Essas questões fazem com que operações anteriormente muito mais simples é rápidas, como por exemplo a assinatura de uma ata após a participação em uma banca de defesa de dissertação ou tese da pós-graduação, tenham se transformado em algo que demanda até mesmo a consulta a um manual e a compreensão do funcionamento de um sistema. E isso não me parece que seja algo derivado apenas das contingências emergenciais da pandemia do SARS-Cov-2, porque nestes tempos de pandemia eu participei de bancas em outras universidades nas quais a ata a mim chegou também remotamente, mas como anexo de um e-mail, e pelo mesmíssimo canal uma cópia do documento com minha assinatura foi devolvida. Mais rudimentar? Talvez. Mas bem mais simples e rápido do que a imposição da consulta a um manual de instruções de um sistema pouco amistoso, ao final apenas para uma assinatura.

 

Ainda de acordo com a pesquisa realizada pelo sindicato, há um excesso dessas atividades classificadas como burocráticas. É possível pensar em saídas para essa crise? Qual o papel da Universidade, da categoria docente e do Sindicato diante desse contexto?

Eu penso e sinceramente espero que haja sim. Penso, ainda, que o principal papel do Sindicato é a mediação entre as instâncias responsáveis pelas decisões administrativas e a categoria docente. É um papel absolutamente central, importantíssimo. Me parece haver muito pouca visibilidade das bases do corpo docente, assim como pouca escuta de nossas vozes, à despeito de a estrutura de gestão na Universidade envolver instâncias colegiadas formadas por representantes.

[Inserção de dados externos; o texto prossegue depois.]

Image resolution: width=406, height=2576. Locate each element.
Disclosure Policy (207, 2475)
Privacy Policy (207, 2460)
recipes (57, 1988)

Minha opinião é que deveríamos nos permitir experimentar cada vez mais na Universidade mecanismos de democracia direta, ao invés de apenas o modelo representativo, que por várias razões parece-me acabar em afastamento das bases em boa parte do tempo. Ao Sindicato caberia um papel mediador, como órgão de negociação coletiva e de defesa da categoria. Sobretudo, a ampliação da experiência de democracia direta na Universidade me pareceria uma reafirmação dela como lugar de vanguarda, neste caso a vanguarda no estímulo a nossa capacidade de imaginação política, o que julgo tão urgente em nossa época neste país.

O principal papel do Sindicato é a mediação entre as instâncias responsáveis pelas decisões administrativas e a categoria docente. É um papel absolutamente central, importantíssimo.
Ricardo Augusto de Souza, professor da FALE/UFMG e integrante do NADi APUBHUFMG+.